What is Reality? Quantum Mechanics (Part IV)
In this post, we will look at realism! Does Quantum Mechanics debunk Classical Physics?
What is Reality? Quantum Mechanics asks the science community new questions at every intersection we look at it.
This is the fourth part of my series.
Here are the goals of this series of posts:
1. Outline the major events that formed this branch of physics
2. Describe in, simple words, the fundamental main ideas of Quantum Mechanics (full focus)
3. Understand the essence of quantum computing
4. Understand aspects of current research into quantum technologies
Here’s an overview of my series of posts on Quantum Mechanics. I’ll publish these once a week beginning on the 12th of August.
1. The Historical Beginnings
2. James Bond teaches you uncertainty, entanglement, and interference
3. What is the probability that you’ll learn a bit about probability, quantum computing, qubit, polarization, and psi? 100%!
4. If Quantum Physics is Real, is Reality Real? What Jaden Smith didn’t tell you about the reality of our world (and the quantum physics of what’s real)
5. What is a quantum computer? A (fuller) introduction to Quantum Computing
6. Ongoing Quantum Research #1 (quantum semi-conductors and you)
QUANTUM MECHANICS PART IV
Correlations Revisited
We mentioned correlations in the context of flip flops. If you know that Ron has a certain flip flop, then Jeremy must also have the corresponding side of the flip flop. But let’s solidify the concept of correlations here.
A correlation is the tendency for something to be associated with something. For example, if I wear a clown outfit and people ask me consistently when I next perform my clown act — but then, when I don’t wear my clown outfit and I don’t get asked about my clown performances, I could reasonably say that “there is a correlation between what I wear and what people ask of me.”
And so here are some guiding logic questions: to what extent are physical events correlated? Or are they the result of randomness?
In science, we seek to understand the manual that determines what we are. With research into DNA, we understand that the basic blocks of our genetics is the genetic code made of repeating base pairs. With research into chemistry, we can understand the atoms that make up those base pairs. With research into the wonderful world of the quantum, we can understand the world of tiny particles, especially the particles that make up those atoms.
We have seen in our adventure through Quantum Mechanics so far that to understand something with a finer certainty, we lose information about that very observable particle (for example, the uncertainty rule states that there is a trade off uncertainty of measurement between a particle’s momentum and position). We understood that two particles, distances apart, can still simultaneously communicate through entanglement.
In addition, I present to you, the reader, a long understood idea in classical physics, which is that nothing can move faster than the speed of light. This is one of Einstein’s major findings. In the world of classical physics, nothing far away over there could influence something here faster than the speed of light.
In 1935, Einstein asked the question whether events are correlated by their nearby environment (this idea, in paraphrase, is the idea of the locality), or if, in the quantum mechanism, is determined by an action so far away.

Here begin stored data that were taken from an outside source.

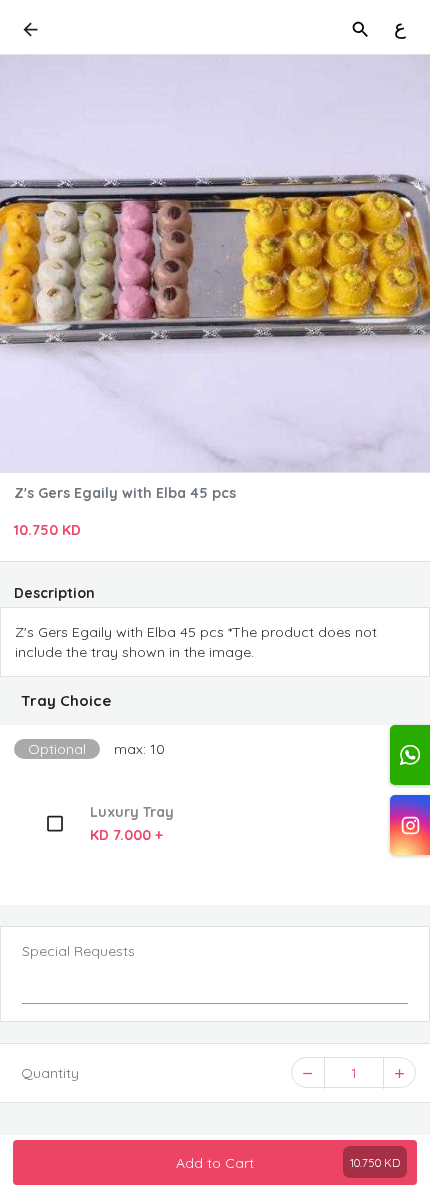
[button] (215, 701)
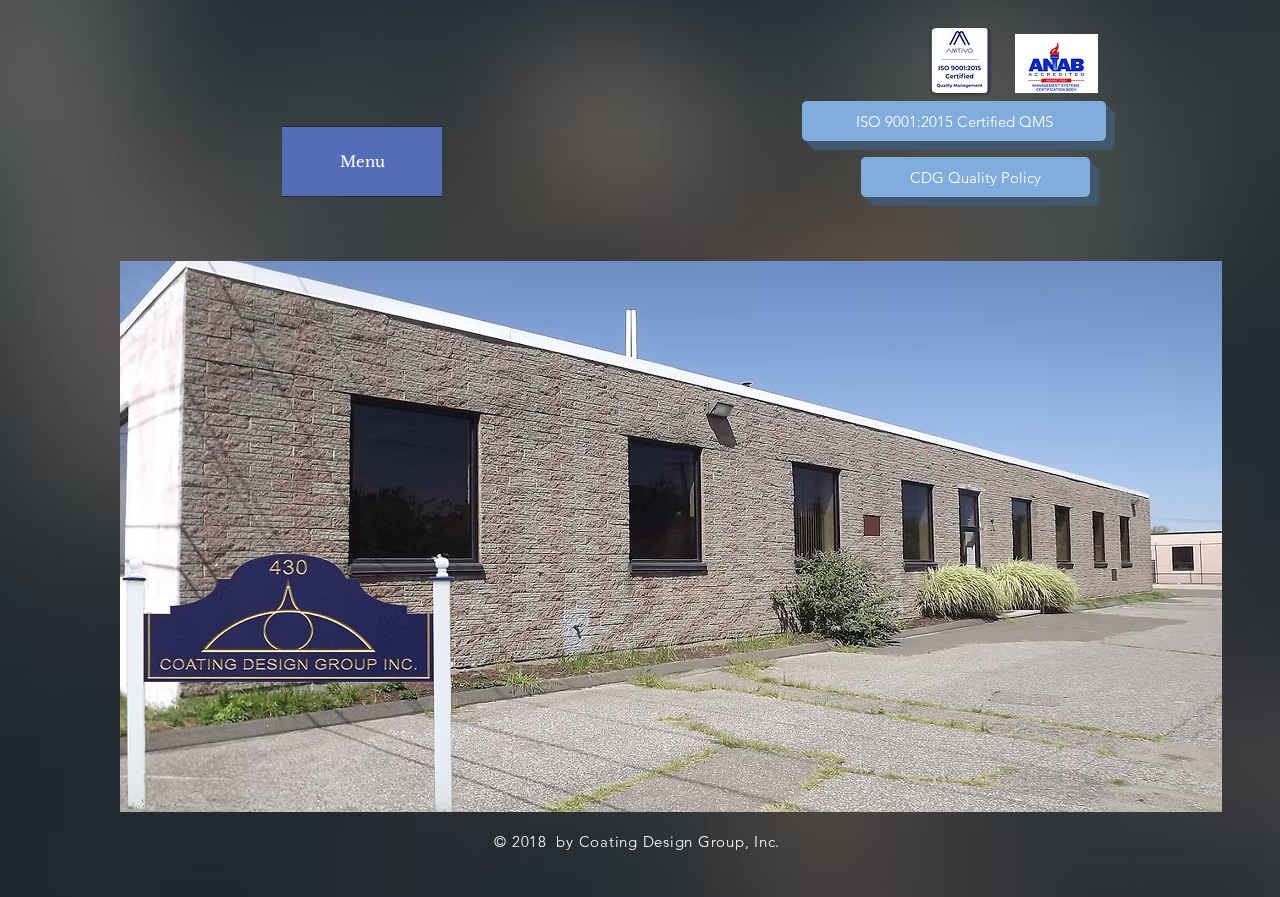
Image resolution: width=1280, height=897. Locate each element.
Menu (362, 161)
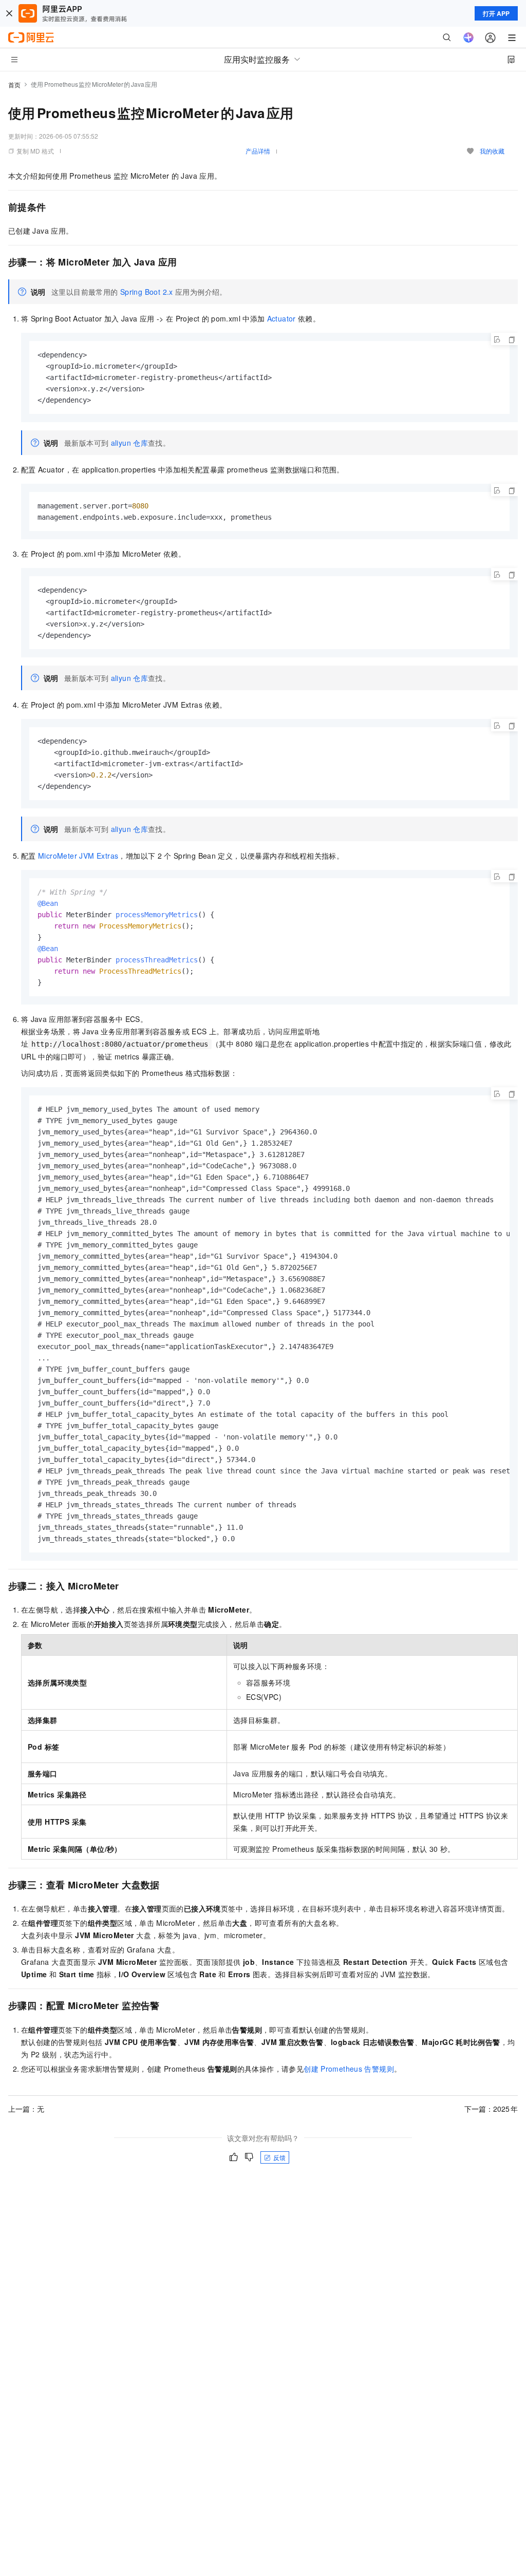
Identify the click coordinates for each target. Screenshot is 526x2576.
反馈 (279, 2157)
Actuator (281, 318)
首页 (14, 84)
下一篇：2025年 (491, 2109)
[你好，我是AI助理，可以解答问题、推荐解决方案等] (468, 37)
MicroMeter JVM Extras (78, 855)
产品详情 (258, 150)
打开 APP (496, 13)
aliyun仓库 (129, 443)
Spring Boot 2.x (146, 292)
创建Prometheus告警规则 (349, 2068)
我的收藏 (492, 150)
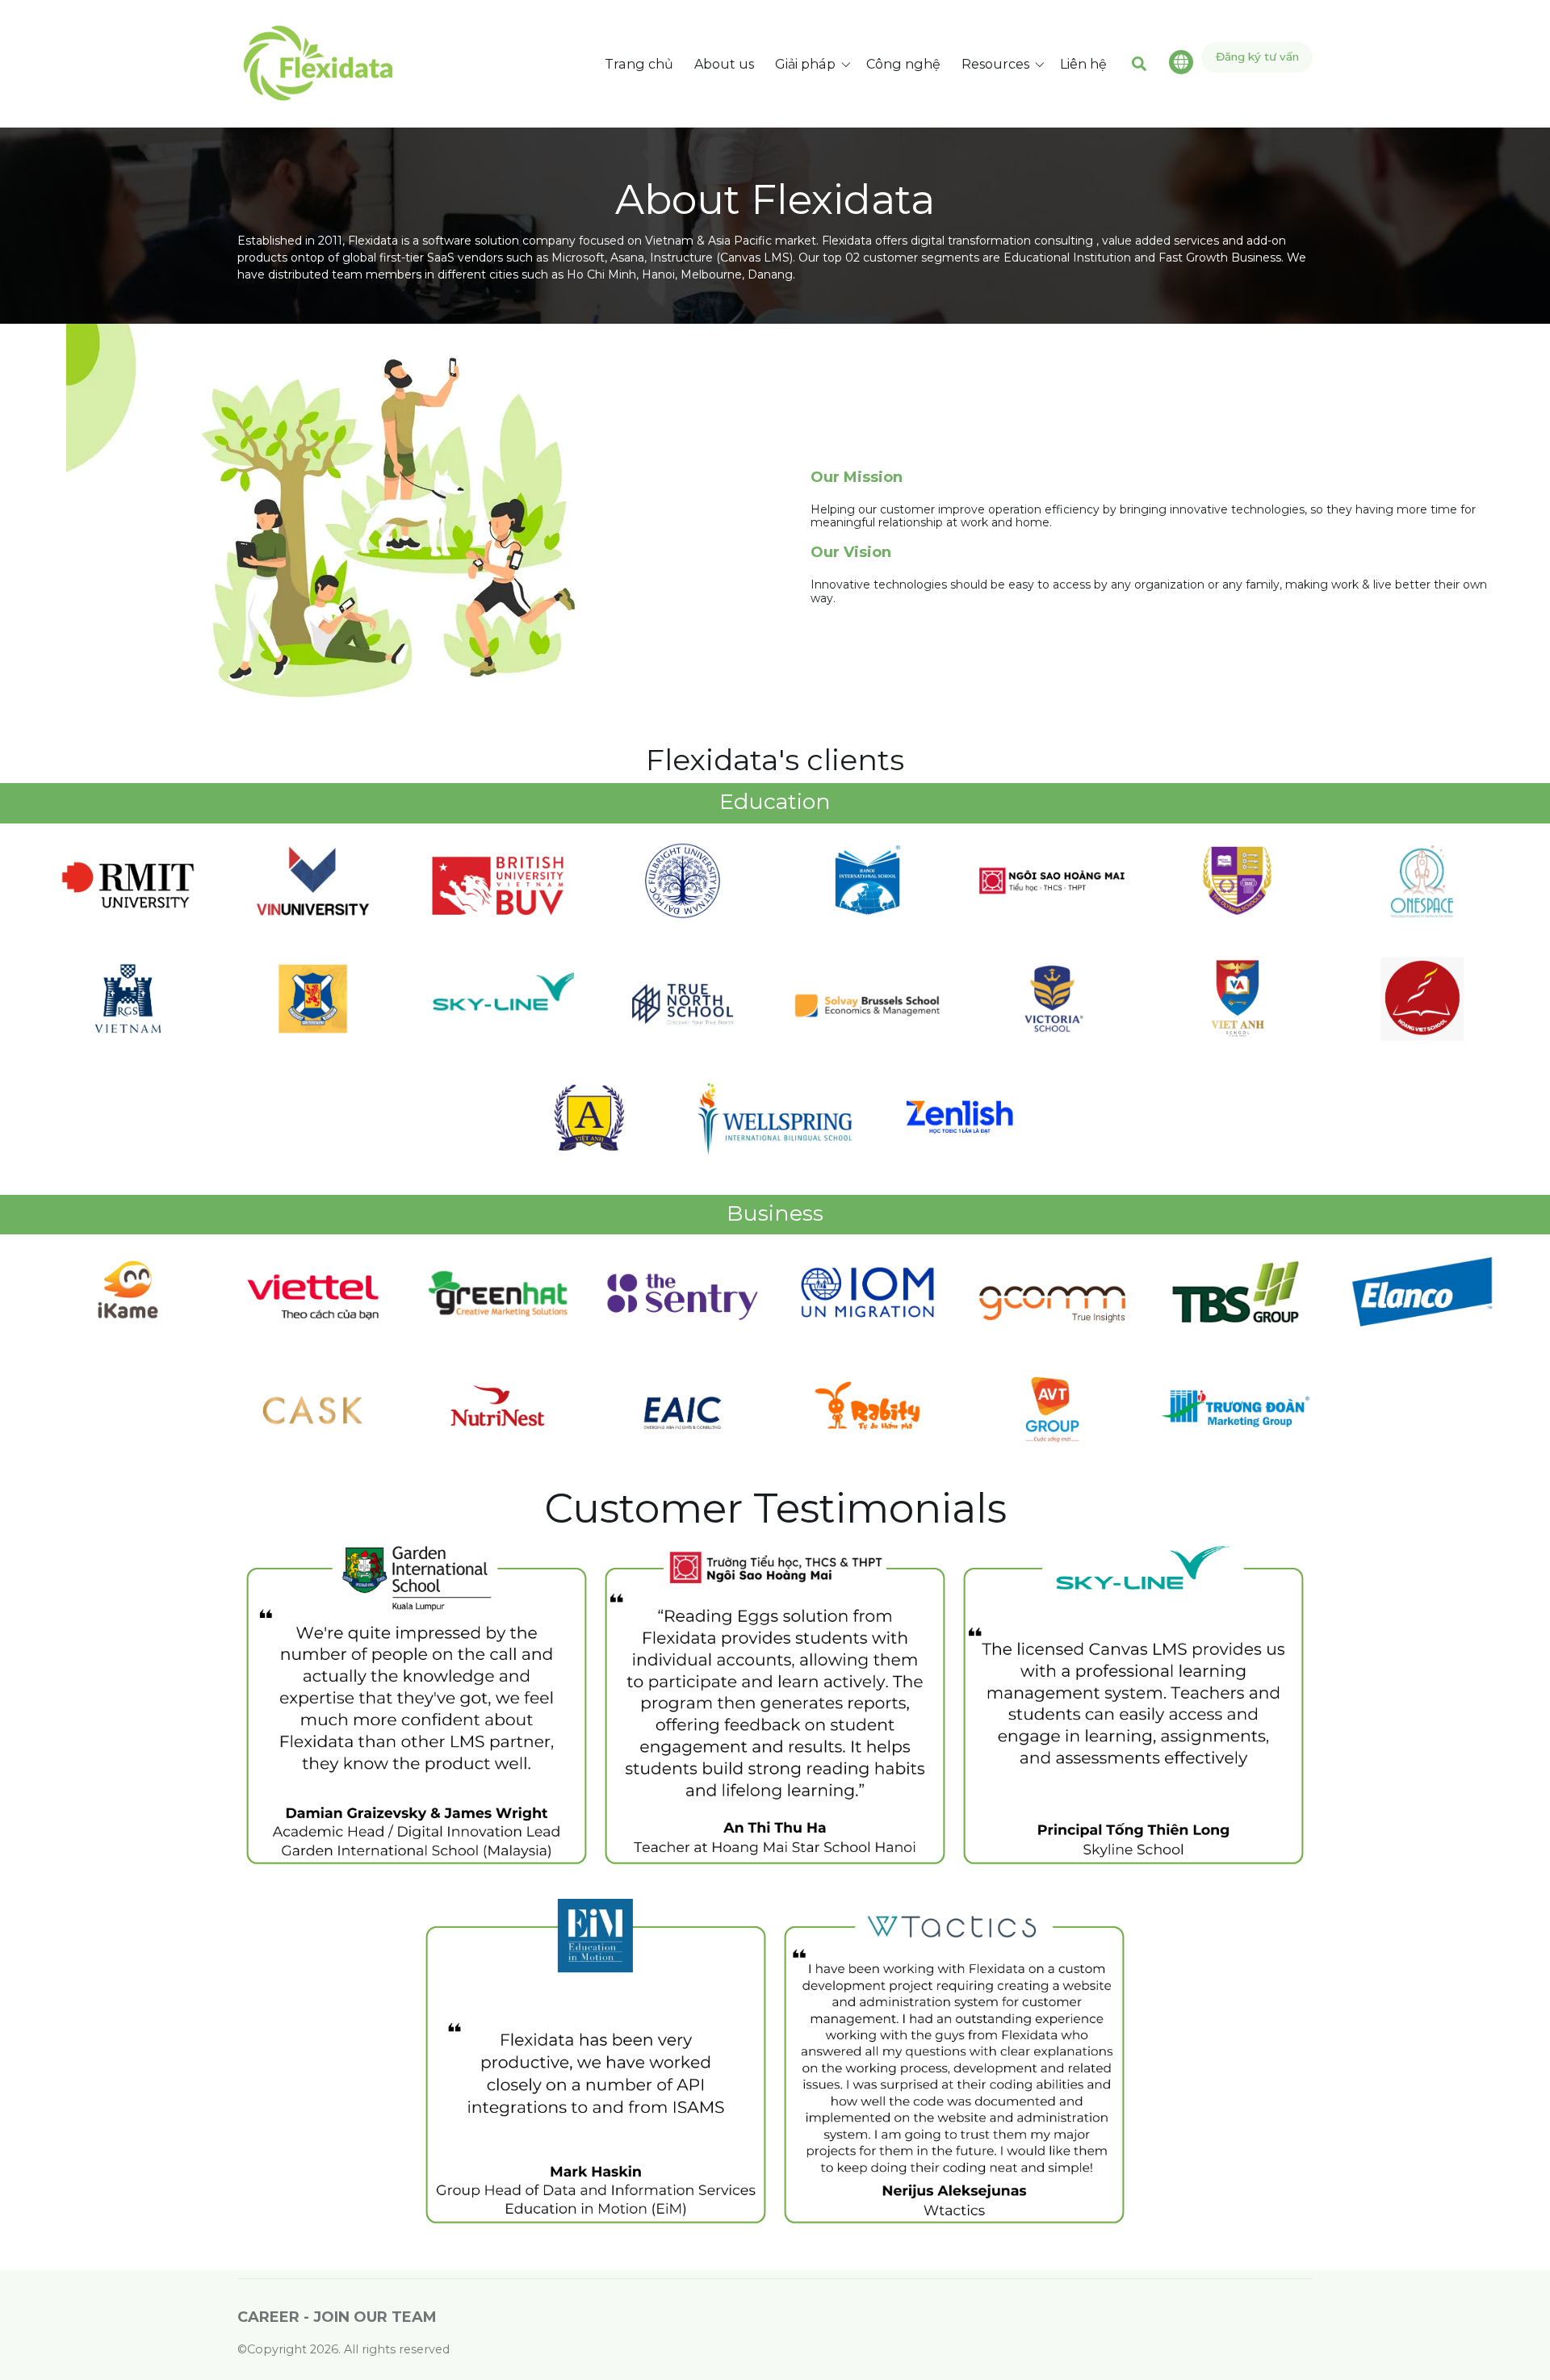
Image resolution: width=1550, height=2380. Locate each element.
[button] (816, 64)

Be James Bond’s Boss, M, for a second. Local realism is the idea that you, taking on the role of M trying to locate James Bond, can’t determine faster than the speed of light what James Bond does half way across the world (local) and that James’ properties (like his current position, speed) are definite even when you don’t call him to ask about his world (realism). Except for the idea applies to particles like photons and not international spies like James Bond.
In essence, after again looking at polarizations and spins, scientists (three major groups found in 2015) a loophole free proof that shows that local realism does not fit with quantum physics, and therefore, not applicable to our world.
Indeed, quantum entangled entities can influence each other faster than at the speed of light. And indeed, quantum entangled entities don’t have a definite properties or instructions for how they behave when they are observed.
Correlations aren’t local. Correlations can be connected through vast distances apart. Our universe and world is meant to be connected — not disenfranchised. Nature reminds us that despite distances apart, communication between particles is always possible and this breaks what we know about the idea that light is the speed limit for our universe.
So, if there’s anything to pick up on today’s article is this: build correlations with your neighboring friends and/or family (aka your fellow particles) and find out what there up to. You might not change their plans for the day, but at the very least, they will think of you and you will think of them. You will be correlated in a beautiful way that particles could only dream of. A rather wholesome note indeed!
This gives us thought provoking questions — what is at the fundamental core of instructions that quantum entities like photons (those “messengers” of light) have? Why is it that there are these correlations that make them entangled? And what correlations do we not know of yet and how does that affect the fundamentals of our daily life?
Some day, perhaps, we’ll be able to answer them.